Osbourn senior Matt Krawczyk might not have played as much tennis as many of the other seven quarterfinalists bound for the Virginia AAA boys' singles tournament this weekend in Newport News.

Then again, many of his peers might not have played as much golf or hockey as he has.

Golf in the fall, hockey in the winter and tennis in the spring -- it's been that way for all four years of high school for Krawczyk, who acknowledges that his three-fold endeavor is "an odd combination."

But why specialize in one when you can specialize in fun?

"A lot of people I've talked to have said if I did specialize [in tennis], I could be a lot better," said Krawczyk, who has been a multi-year All-Extra selection in hockey and tennis. "The truth is, I just love all the sports I play. Each sport I love for a different reason."

In the state singles quarterfinals tomorrow at the Huntington Park Tennis Center in Newport News, Northwestern Region runner-up Krawczyk will face unbeaten Ocean Lakes sophomore left-hander Ben Wirth, the Eastern Region champion.

Krawczyk's views toward his athletic choices were shaped, in part, shortly before he entered high school. While an eighth-grader at Metz Middle School, he underwent surgery for brain cancer. He is now cancer-free, but the condition gave him a deeper understanding of what was important to him.

"I believe the situations that he has had to go through have changed his perspective on everything from life in general to the sports he plays," said his father, Mike. "He was in the hospital and saw so many other kids in much worse shape than he was."

"He does have a more mature approach," Osbourn boys' tennis coach Glen Strickland said. "He can see the larger challenges quicker than a lot of the guys who get sidetracked or distracted easily on really minor points. He can move on to whatever the real challenge is -- and he enjoys the challenge."

Krawczyk, who still suffers from the occasional severe headache and other lingering effects from his condition, can joke now that one of the worst things about his brain surgery was that it took place in the middle of hockey season. But regardless of the time of year, Krawczyk would miss whichever of his sports was in play.

Golf is his "relaxing" pursuit because he has lower expectations for himself. Even so, Krawczyk was a solid No. 4 man for the Eagles last fall and shot a team-best score in a dual-match win over Osbourn Park to help Osbourn sew up a Cedar Run District regular season title and region tournament berth.

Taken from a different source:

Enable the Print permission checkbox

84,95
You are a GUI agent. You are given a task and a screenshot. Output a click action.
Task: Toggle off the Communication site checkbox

Hockey season gives Krawczyk, turned on to the sport by kids in his neighborhood, more of a team flavor than he gets in the fall or spring. Last winter he scored a team-high 16 goals and had 10 assists. He ranks among career leaders in both categories in the Northern Virginia Scholastic Hockey League.

And in tennis, a sport his parents introduced him to as a child, he likes the idea that he has to rely solely on his own talent and wits. He will play tennis next season at Le Moyne College in Syracuse, N.Y., the third generation of his family to go there.

"It's very difficult for anybody to compete these days in three varsity sports," Strickland said, "and it's even less likely that someone would be as successful or important to their teams as Matt is."

"My friends tease me -- I never get nervous before any type of sporting event," said Krawczyk, who also plays violin and is in the National Honor Society. "I'm very calm.

"Even if there's pressure, you have to enjoy yourself. It's not really worth it to me if I don't enjoy it."

Matt Krawczyk had surgery for brain cancer in eighth grade. He also has played golf, hockey and tennis at Osbourn.